Das bedeutet, dass jede Kita zu wenig Personal hat! Ein Kind kann nicht vier Stunden warten bis es gewickelt, getröstet oder gefüttert wird, nur weil eine Erzieherin krank geworden ist. Wie kann es sein, dass Erzieherinnen wochenlang allein in Gruppen mit zwanzig 2- bis 6-jährigen Kindern arbeiten? Wieso gehen Eltern nicht auf die Barrikaden, wenn sie derartige Notstände erleben? Wieso decken Leiterinnen solche Zustände? Warum sind die Gruppen so voll, warum so laut, so eng? Wieso können monatelang, jahrelang Bewegungsräume mit Notgruppen belegt werden?
Warum wechselt in manchen Kitas ständig das Personal? Warum müssen in vielen Kitas alle Kinder mittags schlafen, obwohl sie schon viel zu alt dafür sind?

Curriculares Lernen mit entsprechenden Lernkontrollen hat längst Einzug gehalten in Kitas. Es wird nur anders genannt, Bertelsmann sei Dank. Kinder werden danach beurteilt, ob sie in bestimmten Entwicklungsrastern die Zeit einhalten und Fähigkeiten haben, die bis ins Kleinste beschrieben und auf Checklisten abgehakt werden. Eltern erfahren regelmäßig, welche Inkompetenzen und Macken ihrer Kinder noch zu beseitigen sind und gehen mit gesenkten Köpfen aus den Elterngesprächen. Das Wettrennen um die vorderen Plätze hat längst begonnen.
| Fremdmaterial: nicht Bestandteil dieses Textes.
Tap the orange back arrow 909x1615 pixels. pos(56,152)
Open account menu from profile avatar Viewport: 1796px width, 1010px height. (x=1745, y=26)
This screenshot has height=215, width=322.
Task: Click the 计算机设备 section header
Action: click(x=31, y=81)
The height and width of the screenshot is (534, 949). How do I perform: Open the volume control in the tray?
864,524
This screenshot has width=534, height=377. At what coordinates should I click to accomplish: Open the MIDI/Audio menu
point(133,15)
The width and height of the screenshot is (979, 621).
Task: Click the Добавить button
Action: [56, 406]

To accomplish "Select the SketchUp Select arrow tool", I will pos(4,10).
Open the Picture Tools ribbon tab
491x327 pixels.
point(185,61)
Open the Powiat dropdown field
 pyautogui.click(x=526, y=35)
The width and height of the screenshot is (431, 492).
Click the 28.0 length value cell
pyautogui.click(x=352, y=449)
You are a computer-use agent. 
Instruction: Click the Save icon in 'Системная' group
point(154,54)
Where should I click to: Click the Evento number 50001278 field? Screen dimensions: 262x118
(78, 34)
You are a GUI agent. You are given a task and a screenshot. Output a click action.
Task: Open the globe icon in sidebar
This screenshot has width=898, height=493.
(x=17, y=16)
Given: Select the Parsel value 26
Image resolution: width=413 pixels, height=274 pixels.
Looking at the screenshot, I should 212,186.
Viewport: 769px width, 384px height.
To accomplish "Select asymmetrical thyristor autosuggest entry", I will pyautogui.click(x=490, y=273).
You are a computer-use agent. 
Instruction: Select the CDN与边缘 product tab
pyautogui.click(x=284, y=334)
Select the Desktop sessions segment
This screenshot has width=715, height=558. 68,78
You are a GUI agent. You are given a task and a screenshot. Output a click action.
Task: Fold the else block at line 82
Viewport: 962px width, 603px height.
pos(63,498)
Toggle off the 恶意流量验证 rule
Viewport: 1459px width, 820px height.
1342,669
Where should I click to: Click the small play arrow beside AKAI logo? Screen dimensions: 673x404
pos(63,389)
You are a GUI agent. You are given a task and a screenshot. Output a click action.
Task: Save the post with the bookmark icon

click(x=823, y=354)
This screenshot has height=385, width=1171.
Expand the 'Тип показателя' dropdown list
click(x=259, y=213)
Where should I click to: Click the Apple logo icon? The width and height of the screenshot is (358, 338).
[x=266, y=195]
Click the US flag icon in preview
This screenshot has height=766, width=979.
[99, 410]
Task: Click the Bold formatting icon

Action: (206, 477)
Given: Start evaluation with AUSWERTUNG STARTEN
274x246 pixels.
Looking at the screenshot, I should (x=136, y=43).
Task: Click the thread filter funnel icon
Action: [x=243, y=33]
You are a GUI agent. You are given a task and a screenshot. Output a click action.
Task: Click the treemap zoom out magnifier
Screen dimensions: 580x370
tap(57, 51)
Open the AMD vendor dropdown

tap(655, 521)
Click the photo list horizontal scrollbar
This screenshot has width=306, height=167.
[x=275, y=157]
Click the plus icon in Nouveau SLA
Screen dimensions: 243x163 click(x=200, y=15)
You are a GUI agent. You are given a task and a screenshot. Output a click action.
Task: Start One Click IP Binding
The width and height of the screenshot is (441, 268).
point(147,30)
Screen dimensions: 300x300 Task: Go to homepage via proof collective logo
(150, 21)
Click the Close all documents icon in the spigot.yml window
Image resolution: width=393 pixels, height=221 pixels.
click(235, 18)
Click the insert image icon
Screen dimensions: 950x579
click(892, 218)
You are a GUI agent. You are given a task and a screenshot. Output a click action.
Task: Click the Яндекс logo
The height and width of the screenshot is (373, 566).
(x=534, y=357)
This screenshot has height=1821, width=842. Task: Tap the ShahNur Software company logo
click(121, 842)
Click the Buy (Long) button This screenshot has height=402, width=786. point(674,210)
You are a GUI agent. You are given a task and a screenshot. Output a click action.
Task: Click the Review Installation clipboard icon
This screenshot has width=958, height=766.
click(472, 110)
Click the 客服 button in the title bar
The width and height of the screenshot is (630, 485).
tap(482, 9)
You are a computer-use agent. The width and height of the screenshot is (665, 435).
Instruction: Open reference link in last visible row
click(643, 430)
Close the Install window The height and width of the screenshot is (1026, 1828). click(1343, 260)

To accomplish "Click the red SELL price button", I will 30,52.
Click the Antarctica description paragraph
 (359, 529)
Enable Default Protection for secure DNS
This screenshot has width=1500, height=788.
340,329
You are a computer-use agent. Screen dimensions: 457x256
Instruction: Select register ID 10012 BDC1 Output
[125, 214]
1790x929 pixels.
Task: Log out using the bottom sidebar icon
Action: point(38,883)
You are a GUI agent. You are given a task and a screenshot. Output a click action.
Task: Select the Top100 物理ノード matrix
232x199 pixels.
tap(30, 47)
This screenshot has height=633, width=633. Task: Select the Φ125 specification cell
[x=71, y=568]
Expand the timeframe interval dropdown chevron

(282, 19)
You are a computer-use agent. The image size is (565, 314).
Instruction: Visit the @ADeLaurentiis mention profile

Offensichtlich sind Kinder nicht mehr kleine menschliche Wesen, die besondere Bedürfnisse haben und unsere Unterstützung brauchen. Dass Kinder in ihrem ureigenen Tempo lernen, sich die Welt aneignen über eigene Initiativen, ihre Neugier, ihren Mut und ihren grenzenlosen Optimismus. Man nennt diesen Vorgang auch Spiel. Spiel ist vollkommen zweckfrei, sonst ist es kein Spiel, sondern Arbeit. Spiel und Muße sind Geschwister.

Die Kinder in den Kitas arbeiten heute länger als sie spielen. Das „Fördern“ der Kinder hat nämlich einen Zweck: das Ausmerzen von Defiziten.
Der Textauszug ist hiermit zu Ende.